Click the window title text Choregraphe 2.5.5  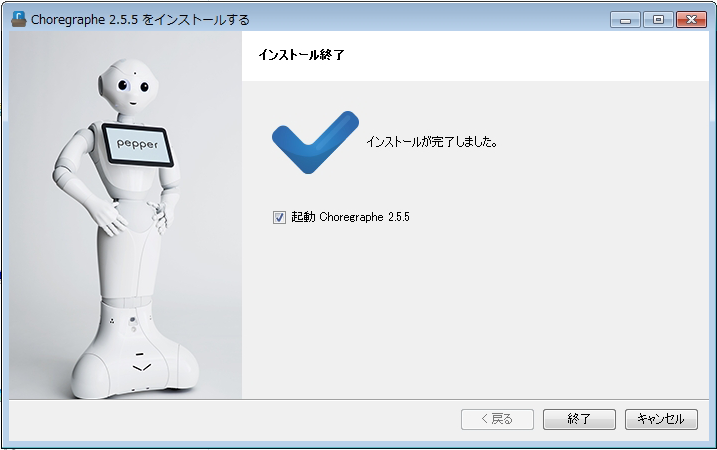[x=140, y=19]
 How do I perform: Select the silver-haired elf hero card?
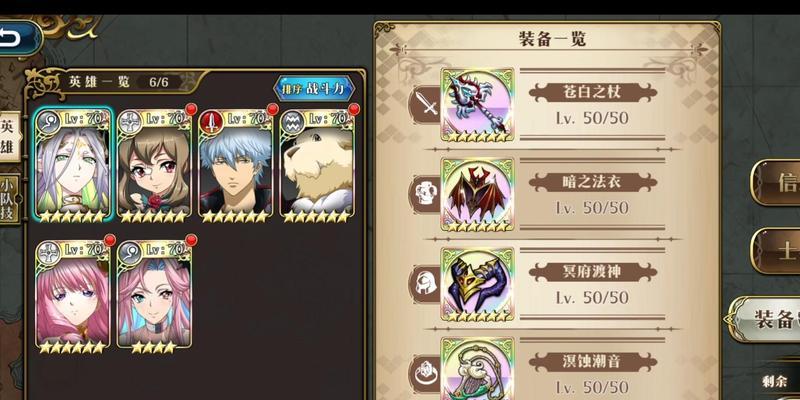[73, 166]
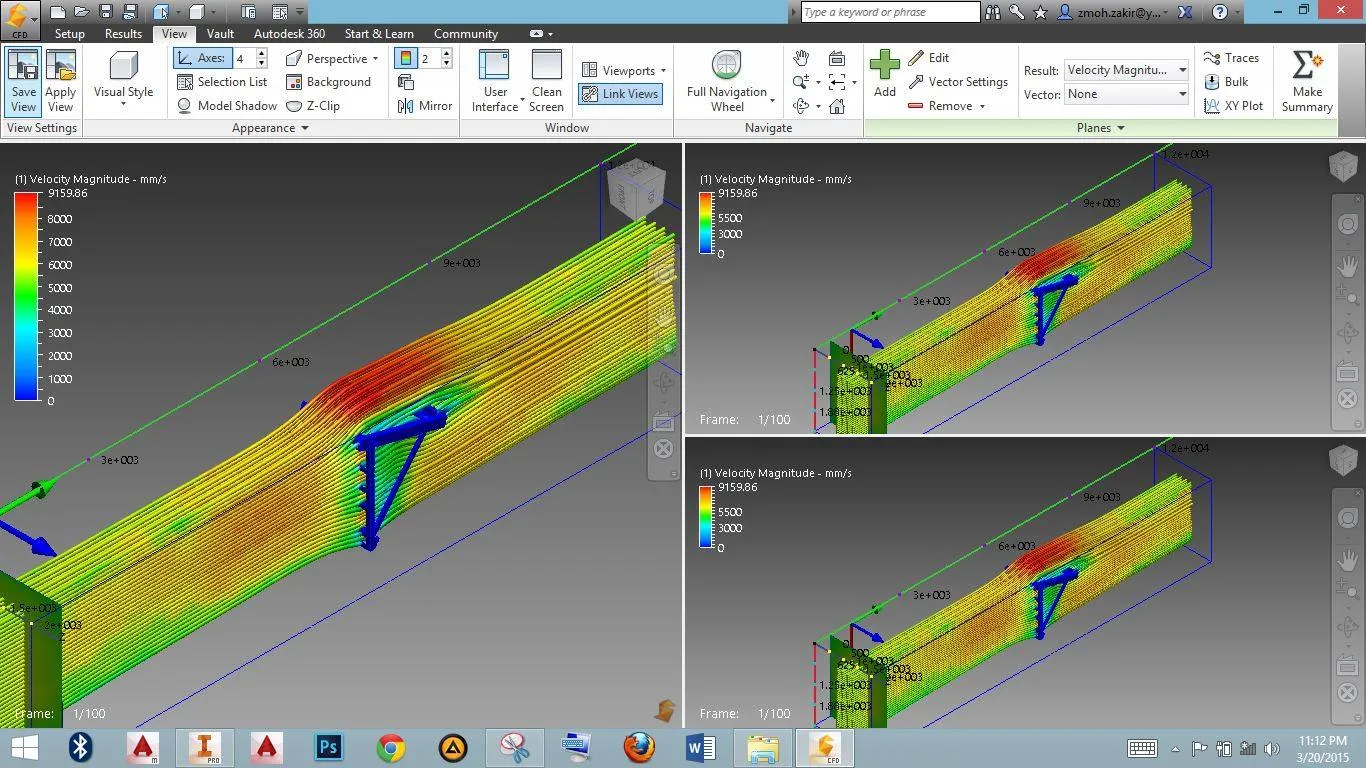Toggle the Axes display button
The image size is (1366, 768).
tap(203, 58)
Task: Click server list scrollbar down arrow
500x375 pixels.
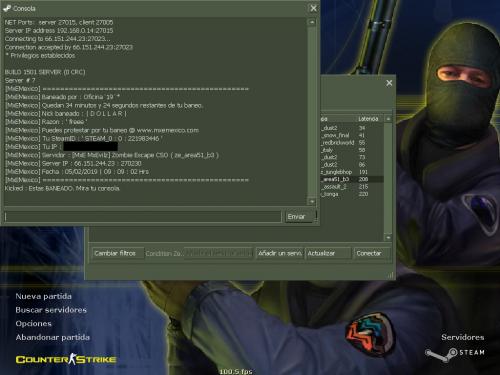Action: [388, 237]
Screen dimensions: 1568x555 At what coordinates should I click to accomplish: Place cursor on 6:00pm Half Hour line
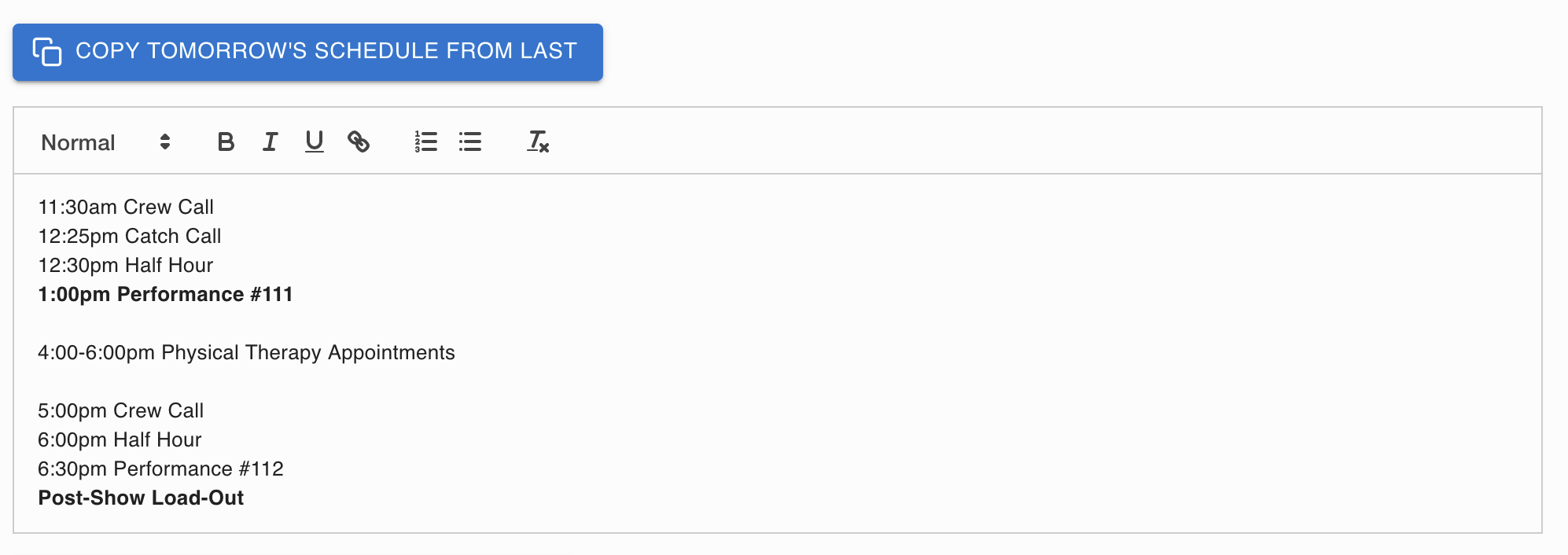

---+---

Task to complete
Transcribe exactly, and without any pictures, each line from the one that holds "Task: Click server list scrollbar down arrow" through the final line of the material above.

Response below
Task: Click server list scrollbar down arrow
500x375 pixels.
Action: [388, 237]
Screen dimensions: 1568x555 At what coordinates should I click to accomplish: Place cursor on 6:00pm Half Hour line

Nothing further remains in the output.